December 8, 2024

US stocks rise after Biden announces more sanctions against Russia – 02/24/2022 – Markets

4 min read
US stocks rise after Biden announces more sanctions against Russia - 02/24/2022 - Markets

Stock markets in New York ended Thursday (24) with a strong recovery from lows recorded for most of the day. The turning point came later in the afternoon US President Joe Biden has announced new economic sanctions against Russia.

In the main reaction from the US market, an index tracking companies in the Nasdaq-listed technology sector rose 3.35%. That lifted the US market’s benchmark S&P 500, which closed up 1.50%.

The Dow Jones index, which combines three dozen major U.S. companies, rose 0.28% after a late start to its gains relative to its peers.

There was a recovery in the planet’s main market, however, from an already low level in recent days. Wall Street is reeling on expectations of a tighter monetary policy to curb inflation, the highest in 40 years. The central bank (Federal Reserve, US Federal Reserve) is expected to raise the country’s key interest rates starting next month.

The S&P 500 hit a low of 10% last Tuesday (22) from its all-time high, reached on January 3 this year. When an indicator pulls back from this percentage relative to its highest level, it is called a “correction zone”. This is the first time this has happened in this indicator since February 2020 when Covid rocked the markets.

Part of the explanation for the shift after Biden’s speech may be linked to concessions made to strategic sectors for the global economy.

Biden has blocked deals with the largest Russian companies in US banks, including state-owned oil and gas giant Gazprom. But The US government granted exceptions. These large companies, barred from US funding, are allowed to do energy-related business (from fuel exploration to manufacturing, transportation, etc.).

A possible fuel shortage caused by limits in this sector could further accelerate global inflation, forcing the Fed to raise US interest rates further.

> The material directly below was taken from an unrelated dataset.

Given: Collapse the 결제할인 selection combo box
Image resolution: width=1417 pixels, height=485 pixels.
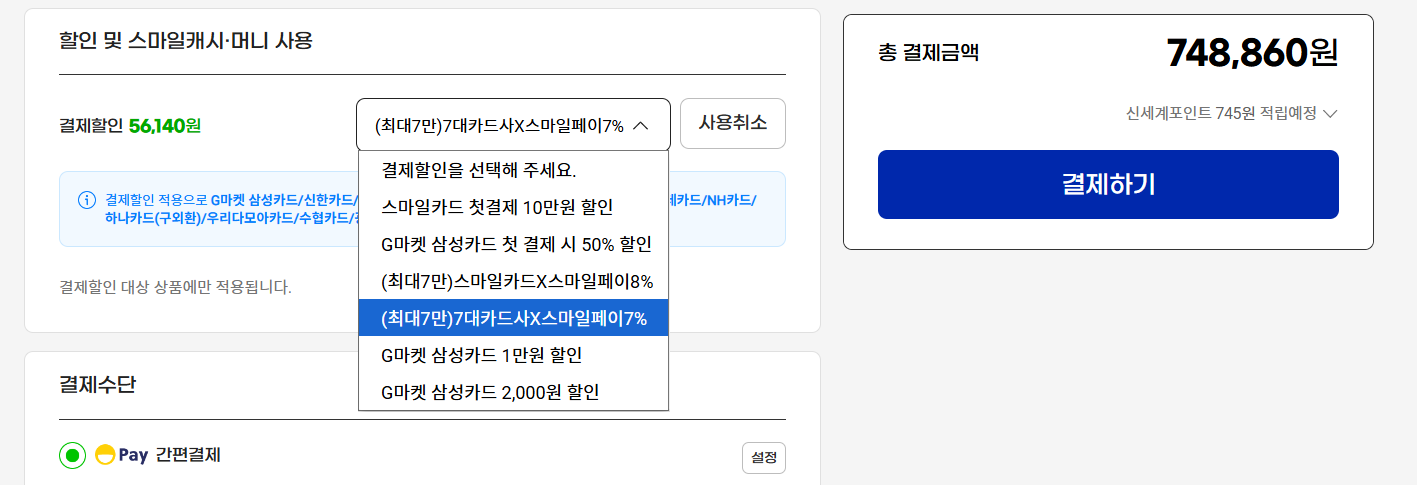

A barrel of Brent oil, the commodity’s global benchmark, rose 2.25% to US$99.02 a barrel earlier overnight. With that, it gave up the morning highs that saw it gain about 8% and head home to its highest level since 2014 at USD 105.

In Europe, the impact of the war’s outbreak on markets was most pronounced on Thursday, where stocks closed ahead of Biden’s announcement.

The index, which tracks the top 50 companies from countries that use the euro as their currency, fell 3.63%. London, Paris and Frankfurt markets fell 3.88%, 3.83% and 3.96% respectively.

Moscow’s benchmark index plunged 33.28%, hitting its lowest price since 2017. On Tuesday (22), the main index of the country’s stock market rose 1.58%, rehearsing the fearful recovery associated with the fall of 10.50. % of previous day. The Russian stock market was closed on Wednesday (23) due to a national holiday.

In Asia, major stock indices ended sharply lower. Tokyo, Hong Kong and Shanghai/Shenzhen all fell 1.81%, 3.21% and 2.03% respectively.

The fear created by the war also affected the Brazilian stock market. Ibovespa closed down 0.37% at 111,591 points. Earlier, the country’s stock market benchmark fell 2.57% to 109,125 points.

The dollar rose sharply against the real. The US currency rose 2.01% to close the session quoted at R$5.1040. The jump came a day after the U.S. currency hit its lowest value against the real since late June. This Wednesday (23), the currency retreated 0.95% to R$5.0030, representing a 12.4% drop relative to the year’s high of R$5.71 on January 5 at the time.

However, at the beginning of the Russian military offensive, the US currency had a global value. It is generally sought after by investors in times of uncertainty. This explains the change in Brazil’s exchange rate.

Until this Wednesday, before the Russian invasion of Ukraine, Investors Foreigners saw Brazil as an alternative to stock market collapse in developed economies and maintained a strong flow of investments in the domestic financial market.

Analysts believed that the crisis in Europe was supporting this movement. Similarities between the Brazilian and Russian commodity sectors make the Brazilian market a potential haven for investors forced to stop doing business in Moscow.

There are still fundamentals that make Brazil attractive to international investors, such as a stock market with undervalued real, cheap stocks, high commodity prices and, above all, very high interest rates relative to major economies.

However, the beginning of a war, according to Fernanda Manzano, chief economist of the investor platform TC (Traders Club), makes investors abandon the basics to take measures to protect against the risk of losses.

“Until then, we were looking at a carry trade effect based on the interest rate differential between Brazil and the US,” says Manzano.

A carry trade is what the market calls the practice of borrowing cheaply in countries with low interest rates and investing in markets with high profit potential.

“Now, faced with an uncertain situation, there may be flight [do capital estrangeiro]. The possibility of exchange rate depreciation in the short term is real,” comments the economist. “I usually liken these moments to driving in heavy rain. what are you doing? Stop the car and wait for it to pass because you can’t see what’s ahead.”